Tout comme la classe moyenne, les familles sont souvent au cœur des promesses électorales. On veut les aider financièrement, leur donner accès aux meilleurs services, s’assurer que leurs enfants puissent s’épanouir et devenir, à leur tour, des contribuables à qui on pourra promettre des baisses d’impôt en échange de leur vote. Or, voilà que l’électorat, échaudé par des années d’austérité, ne semble plus si intéressé par les questions d’argent. C’est vers les services que celui-ci se tourne, pointant du doigt les infirmières brûlées, les CHSLD qui peinent à répondre dignement aux besoins des personnes âgées ou les écoles pleines de moisissures… Ainsi, les CPE ont maintenant la cote politique.

S’il est vrai que notre système de service de garde fait l’envie de plusieurs, on ne peut pas nier non plus qu’il a été négligé ces dernières années. Alors que les rapports sont unanimes pour dire que les services offerts par les CPE sont en moyenne de bien meilleure qualité que ce qu’on retrouve dans les garderies privées non-subventionnées, le gouvernement a tout de même choisi de favoriser la création de ces dernières. Depuis leur élection, les tarifs pour les familles les mieux nanties dans le système subventionné ont beaucoup augmenté, le crédit d’impôt pour rembourser les frais de garde de celles qui ont des places non-subventionnées est de plus en plus généreux et ce sont dans les garderies privées que le gouvernement a accepté de créer le plus de places.

....

_CONSIGNE 1_
Indiquez combien de lignes de la liste contiennent le mot "size", en donnant seulement le nombre.

....

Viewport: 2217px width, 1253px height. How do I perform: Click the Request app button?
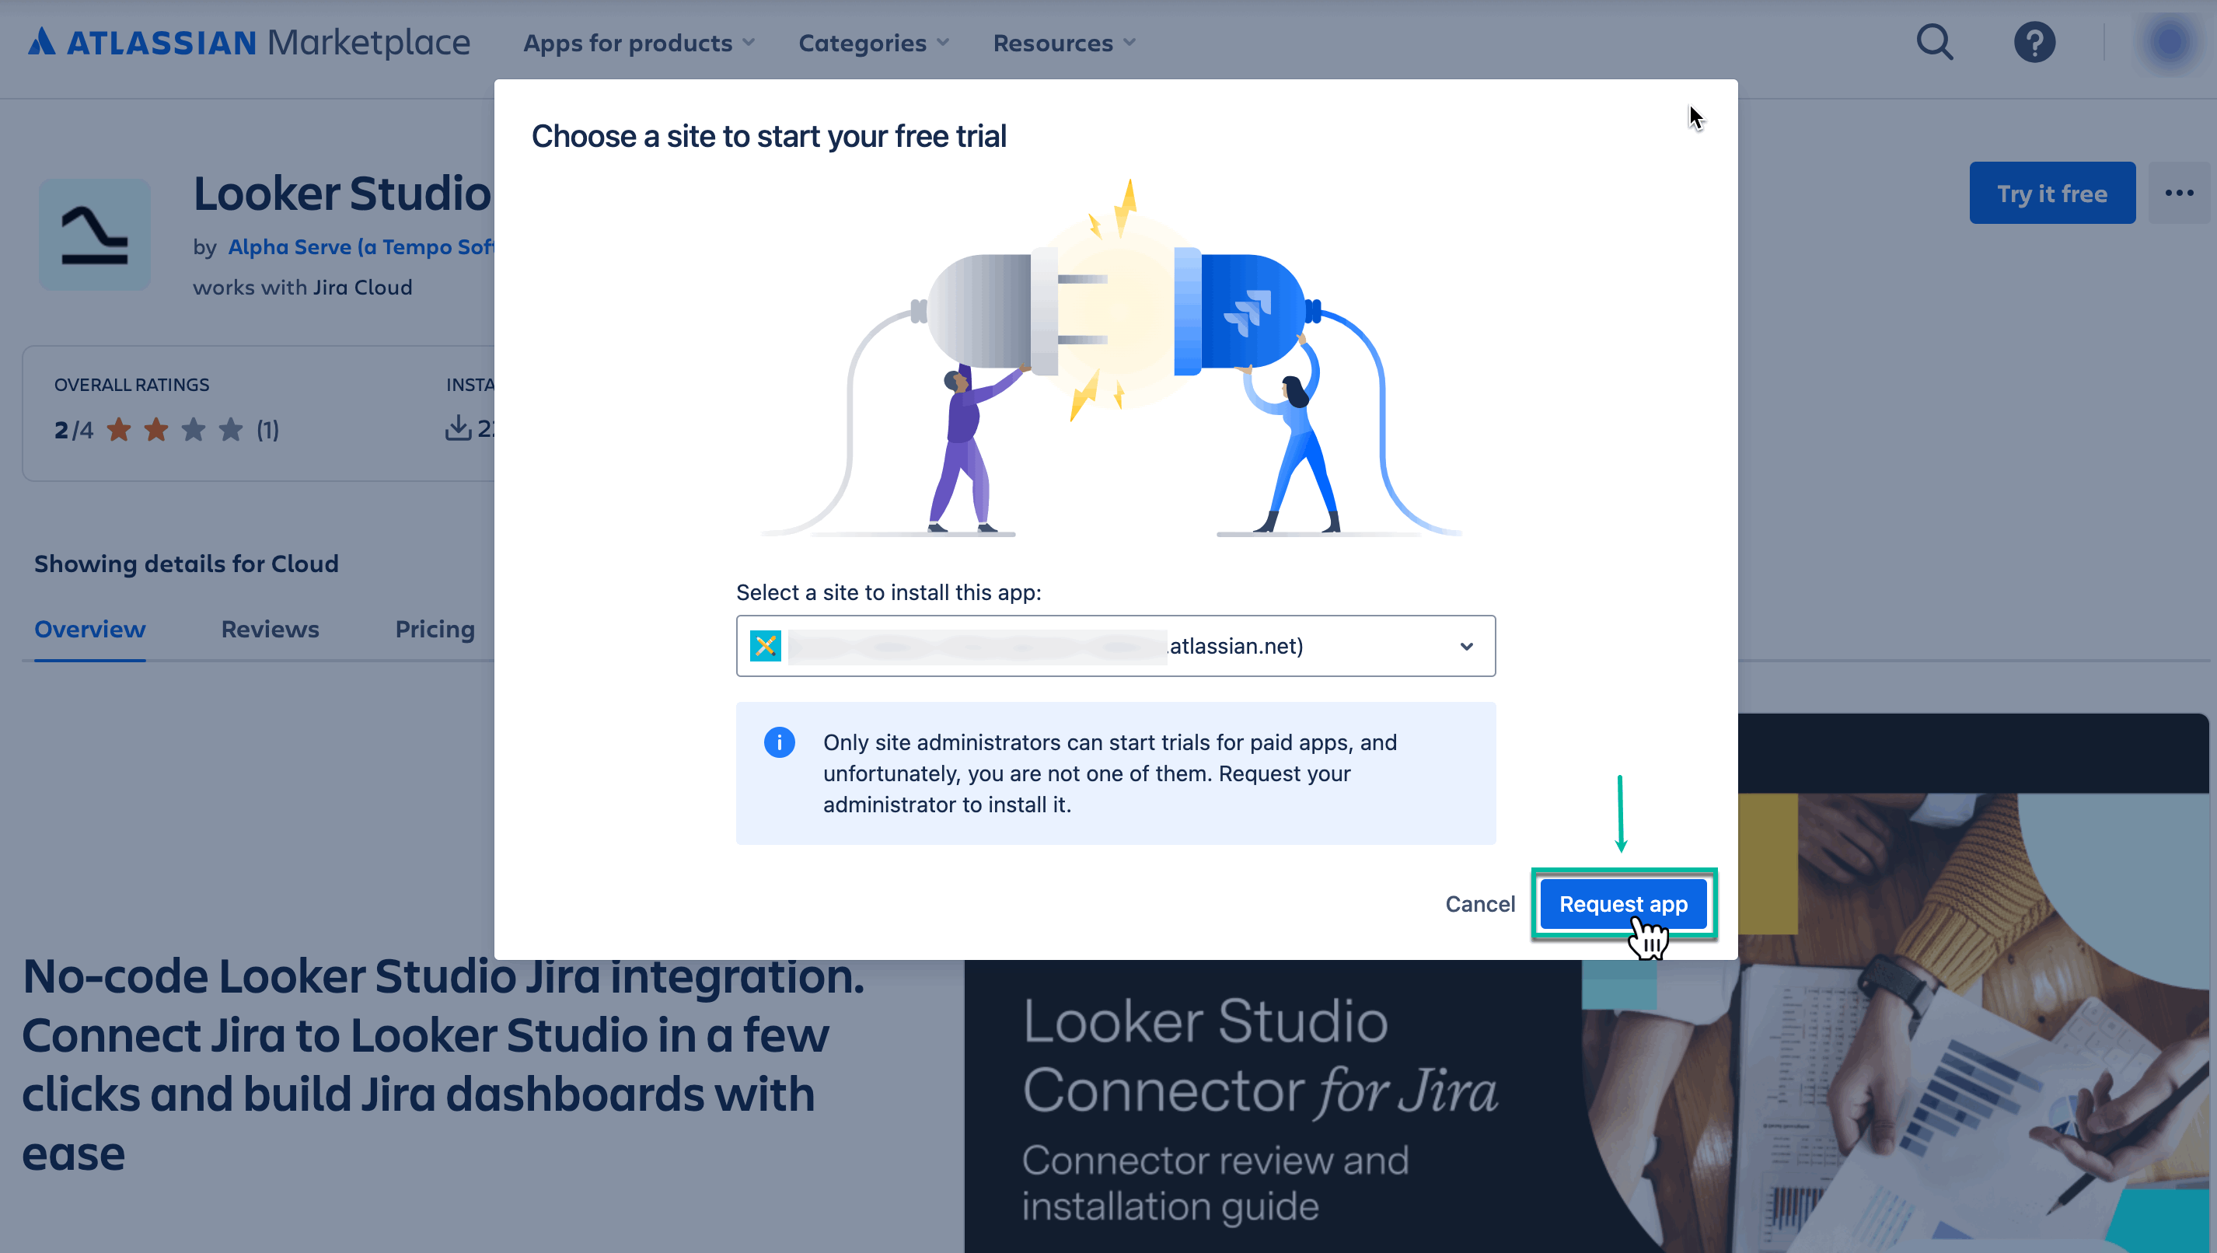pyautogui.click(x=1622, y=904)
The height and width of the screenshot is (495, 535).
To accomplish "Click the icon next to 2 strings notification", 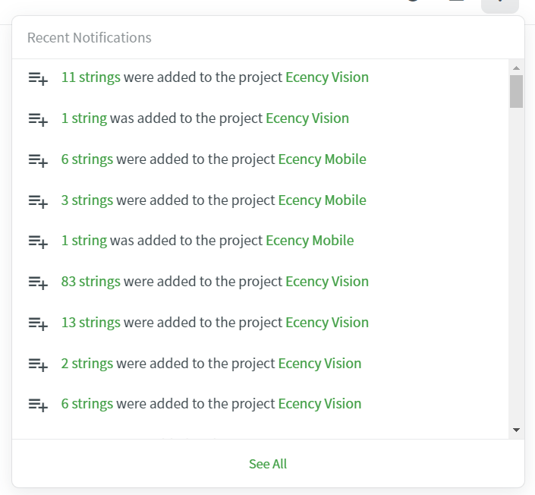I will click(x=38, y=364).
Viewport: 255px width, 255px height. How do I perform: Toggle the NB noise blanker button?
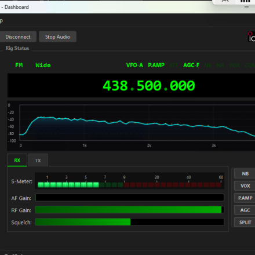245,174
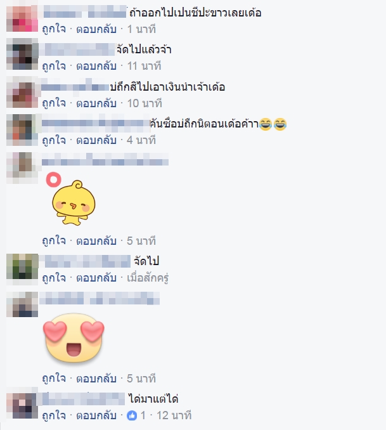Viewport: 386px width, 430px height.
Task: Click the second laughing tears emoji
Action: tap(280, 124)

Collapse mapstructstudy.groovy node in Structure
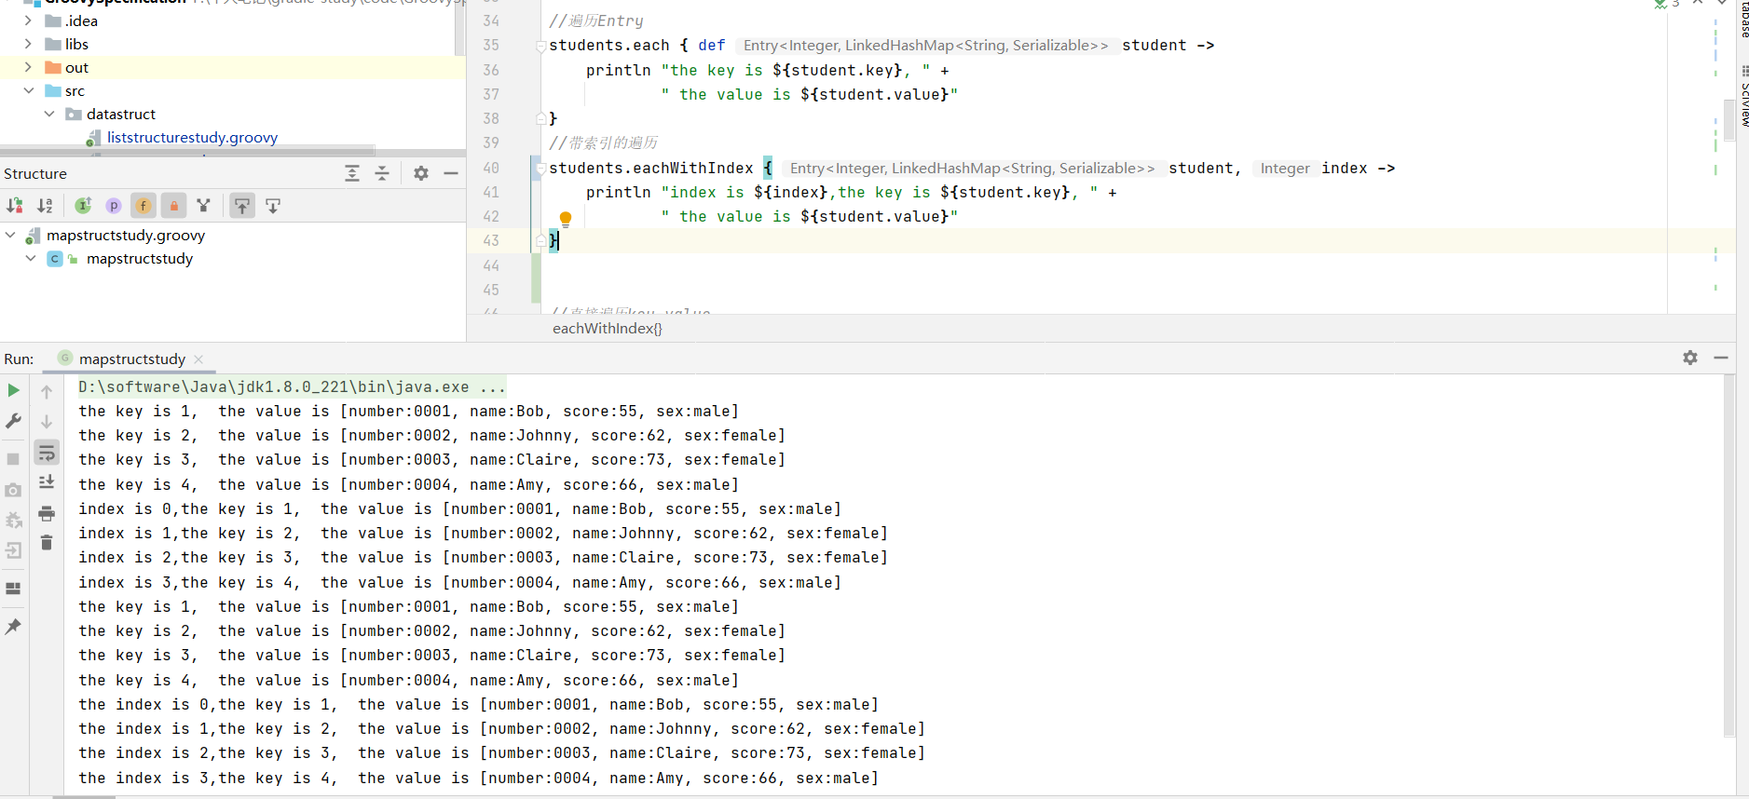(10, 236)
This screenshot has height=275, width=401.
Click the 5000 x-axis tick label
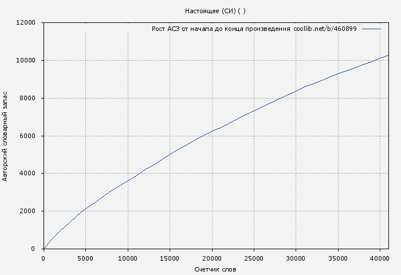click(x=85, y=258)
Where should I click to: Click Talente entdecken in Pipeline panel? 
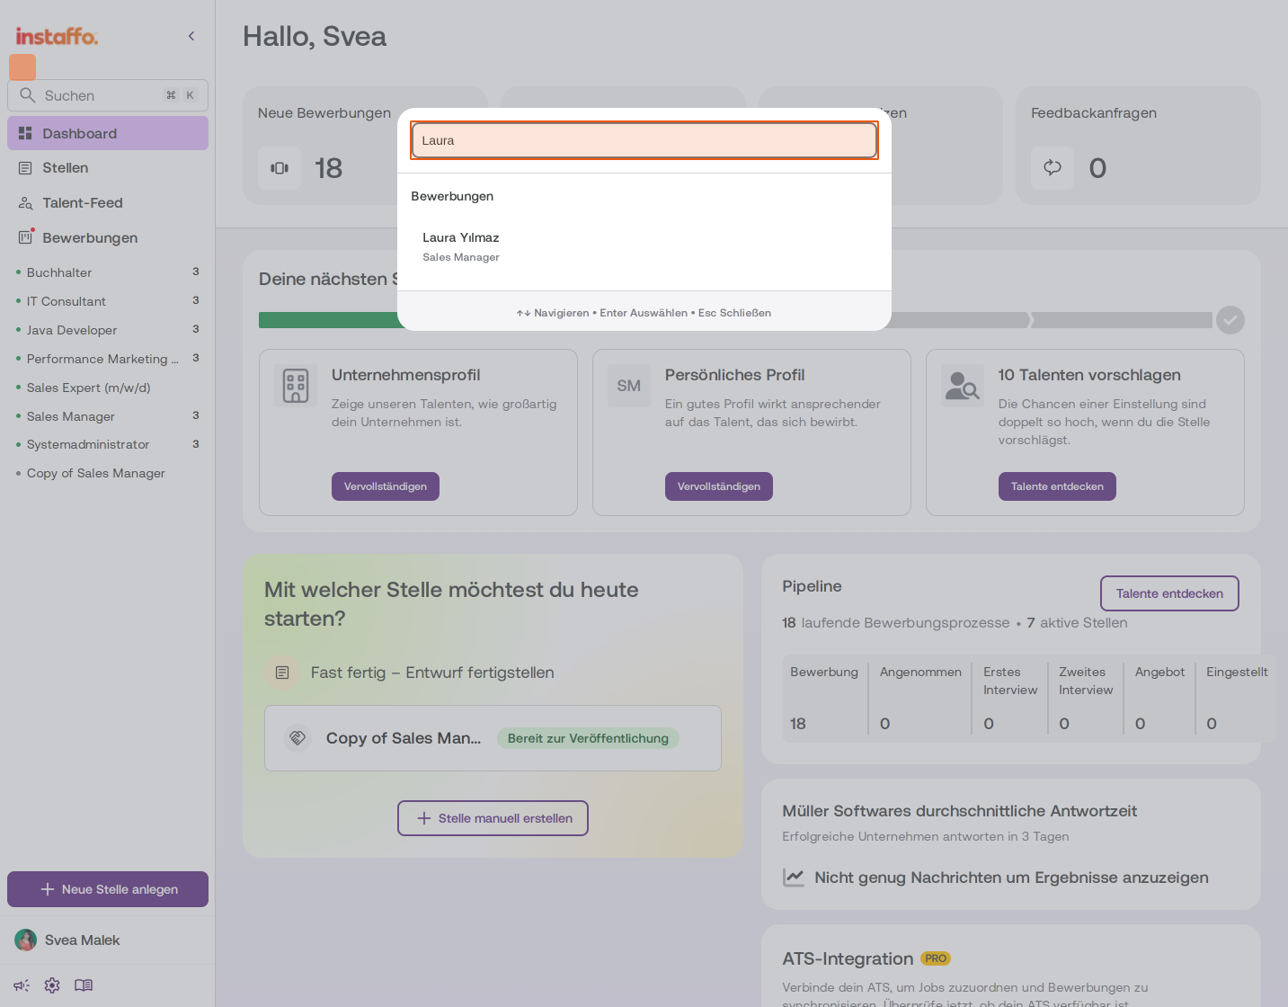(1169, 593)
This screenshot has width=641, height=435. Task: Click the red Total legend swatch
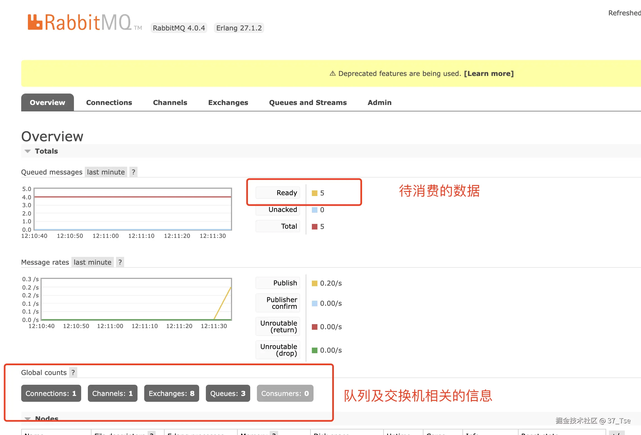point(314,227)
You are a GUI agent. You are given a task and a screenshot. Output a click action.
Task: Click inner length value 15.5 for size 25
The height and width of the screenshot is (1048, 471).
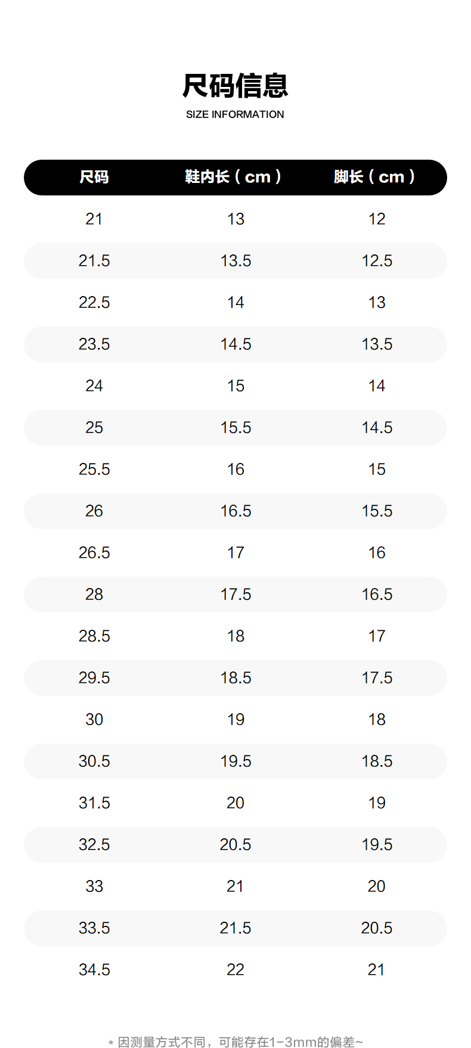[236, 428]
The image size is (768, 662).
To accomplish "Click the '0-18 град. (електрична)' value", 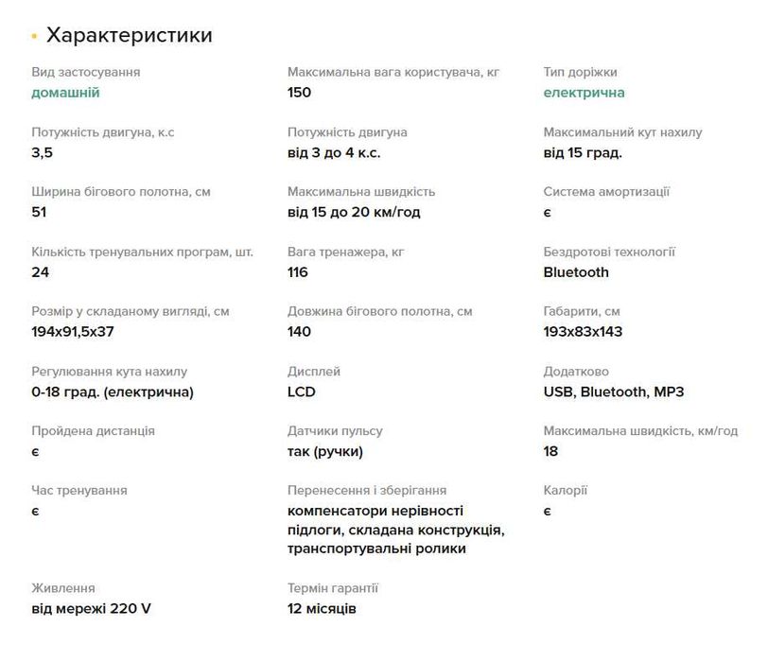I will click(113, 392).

....

_CONSIGNE 2_
Recopiez fidèlement le passage de l'extrait sur les services de garde qui va de "S’il est vrai" à "plus de places.".

_RÉPONSE 1_
2

_RÉPONSE 2_
S’il est vrai que notre système de service de garde fait l’envie de plusieurs, on ne peut pas nier non plus qu’il a été négligé ces dernières années. Alors que les rapports sont unanimes pour dire que les services offerts par les CPE sont en moyenne de bien meilleure qualité que ce qu’on retrouve dans les garderies privées non-subventionnées, le gouvernement a tout de même choisi de favoriser la création de ces dernières. Depuis leur élection, les tarifs pour les familles les mieux nanties dans le système subventionné ont beaucoup augmenté, le crédit d’impôt pour rembourser les frais de garde de celles qui ont des places non-subventionnées est de plus en plus généreux et ce sont dans les garderies privées que le gouvernement a accepté de créer le plus de places.